The trek from Gandhruk to Ghorepani winds through Nepal’s famous Rhododendron forests. The next morning, after sampling eggs and Tibetan bread, we begin to climb once again. School children bound down the steps with their satchels, trading cheerful Namastes with us. Old women sweep their verandas. Higher up, in the cool dappled shade of the forest, we walk past icy springs, over little bridges and up more steps. A group of Langurs lounge in the trees. The air at these altitudes becomes a tangible sensation. I can taste the sharp Pine tang, feel my lungs filling up with the fuel. Despite the hours of walking, my step lightens. Around a sharp, narrow bend, I hum along with my IPod. By the time we get to Birenthanti for lunch, even the rain doesn’t bother me.

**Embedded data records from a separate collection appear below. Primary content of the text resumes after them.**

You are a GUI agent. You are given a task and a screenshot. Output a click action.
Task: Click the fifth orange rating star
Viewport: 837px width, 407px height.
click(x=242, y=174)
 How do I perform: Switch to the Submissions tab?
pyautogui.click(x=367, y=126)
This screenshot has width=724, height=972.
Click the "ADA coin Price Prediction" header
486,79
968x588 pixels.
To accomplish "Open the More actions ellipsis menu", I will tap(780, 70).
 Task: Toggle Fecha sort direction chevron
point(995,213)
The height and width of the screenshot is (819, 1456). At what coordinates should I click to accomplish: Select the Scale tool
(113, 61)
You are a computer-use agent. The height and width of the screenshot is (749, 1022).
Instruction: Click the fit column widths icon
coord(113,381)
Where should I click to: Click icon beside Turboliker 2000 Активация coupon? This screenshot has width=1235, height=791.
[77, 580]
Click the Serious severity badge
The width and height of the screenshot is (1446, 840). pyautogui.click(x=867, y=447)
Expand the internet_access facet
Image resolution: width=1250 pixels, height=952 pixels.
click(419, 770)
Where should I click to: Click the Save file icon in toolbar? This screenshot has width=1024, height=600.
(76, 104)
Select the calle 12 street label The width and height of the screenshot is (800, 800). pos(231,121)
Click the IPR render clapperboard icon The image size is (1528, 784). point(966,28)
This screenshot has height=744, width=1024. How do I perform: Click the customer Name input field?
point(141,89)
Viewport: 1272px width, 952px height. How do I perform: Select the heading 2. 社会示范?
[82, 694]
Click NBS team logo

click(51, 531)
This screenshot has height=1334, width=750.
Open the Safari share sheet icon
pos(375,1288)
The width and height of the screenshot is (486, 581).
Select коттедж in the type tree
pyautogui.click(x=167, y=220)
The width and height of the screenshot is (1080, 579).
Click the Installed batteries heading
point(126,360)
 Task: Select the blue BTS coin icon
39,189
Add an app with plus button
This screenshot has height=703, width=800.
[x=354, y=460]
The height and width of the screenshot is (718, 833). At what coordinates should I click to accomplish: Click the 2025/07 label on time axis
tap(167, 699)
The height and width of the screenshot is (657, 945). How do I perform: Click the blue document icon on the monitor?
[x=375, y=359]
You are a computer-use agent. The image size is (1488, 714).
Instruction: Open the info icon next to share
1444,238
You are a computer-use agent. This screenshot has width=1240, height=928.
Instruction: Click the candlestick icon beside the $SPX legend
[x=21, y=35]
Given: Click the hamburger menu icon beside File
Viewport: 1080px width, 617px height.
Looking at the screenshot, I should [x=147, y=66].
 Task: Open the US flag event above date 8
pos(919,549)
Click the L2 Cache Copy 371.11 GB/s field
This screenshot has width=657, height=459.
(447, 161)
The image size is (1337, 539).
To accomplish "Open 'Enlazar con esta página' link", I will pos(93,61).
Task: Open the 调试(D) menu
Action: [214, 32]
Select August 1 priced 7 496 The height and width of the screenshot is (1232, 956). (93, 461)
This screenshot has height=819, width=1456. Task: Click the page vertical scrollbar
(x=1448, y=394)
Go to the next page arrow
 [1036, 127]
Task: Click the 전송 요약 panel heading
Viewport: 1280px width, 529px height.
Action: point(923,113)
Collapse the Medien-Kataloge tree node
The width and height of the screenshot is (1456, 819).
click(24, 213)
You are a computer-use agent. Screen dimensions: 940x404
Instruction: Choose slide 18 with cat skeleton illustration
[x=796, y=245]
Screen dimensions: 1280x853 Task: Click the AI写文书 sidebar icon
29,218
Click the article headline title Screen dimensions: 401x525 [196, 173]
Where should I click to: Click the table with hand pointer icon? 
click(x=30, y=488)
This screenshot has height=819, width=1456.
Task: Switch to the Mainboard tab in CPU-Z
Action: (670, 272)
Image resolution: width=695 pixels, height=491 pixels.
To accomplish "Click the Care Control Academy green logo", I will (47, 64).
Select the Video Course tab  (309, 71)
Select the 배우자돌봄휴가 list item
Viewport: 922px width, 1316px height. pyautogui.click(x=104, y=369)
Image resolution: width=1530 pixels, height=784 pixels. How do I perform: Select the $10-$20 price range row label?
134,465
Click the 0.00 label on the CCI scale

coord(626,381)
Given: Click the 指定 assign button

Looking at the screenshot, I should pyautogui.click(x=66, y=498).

Out of the sooty and dark Nepalese mountain kitchens, I have tasted some of the most tasty and fresh food in all my travels ever. The lentil soup and the vegetables wrapped in steamed Chappatis hit just the spot. And after such necessary tasks as the removal of sneaky leeches from our legs, refilling our water bottles and taking much-needed toilet breaks, we are on our way again.
The mood outside is dark and thundery. But soon, while we cross a churning stream, nature becomes positively aggressive. Rain freezes into hailstones that strike our heads and arms and make us yelp with the surprisingly sharp pain. In a matter of not more than fifteen minutes, the forest is transformed. The mossy floor has disappeared under the white snow, intensifying the Fuschia of the Rhododendron blooms that continue to drift down silently from the trees. Treading carefully on the virgin snow, we pass a herd of Yak grazing in the forest. The silence is complete. Only occasionally, it's punctuated by the tinkling of bells or the sound of laughter and groans.
Without much warning, the forest gives way to a clearing at the edge of a cliff. Here, wildflowers create a shameless riot of colour. A vast vista of verdant green mountains and floating clouds opens up below us. I feel a jolt in the pit of my stomach. It’s hard to believe we have actually walked all the way up there. The wind picks up and it’s just around sunset that we make it to Sunnyside Lodge in Ghorepani. There, a fire, food and hot chocolate await us.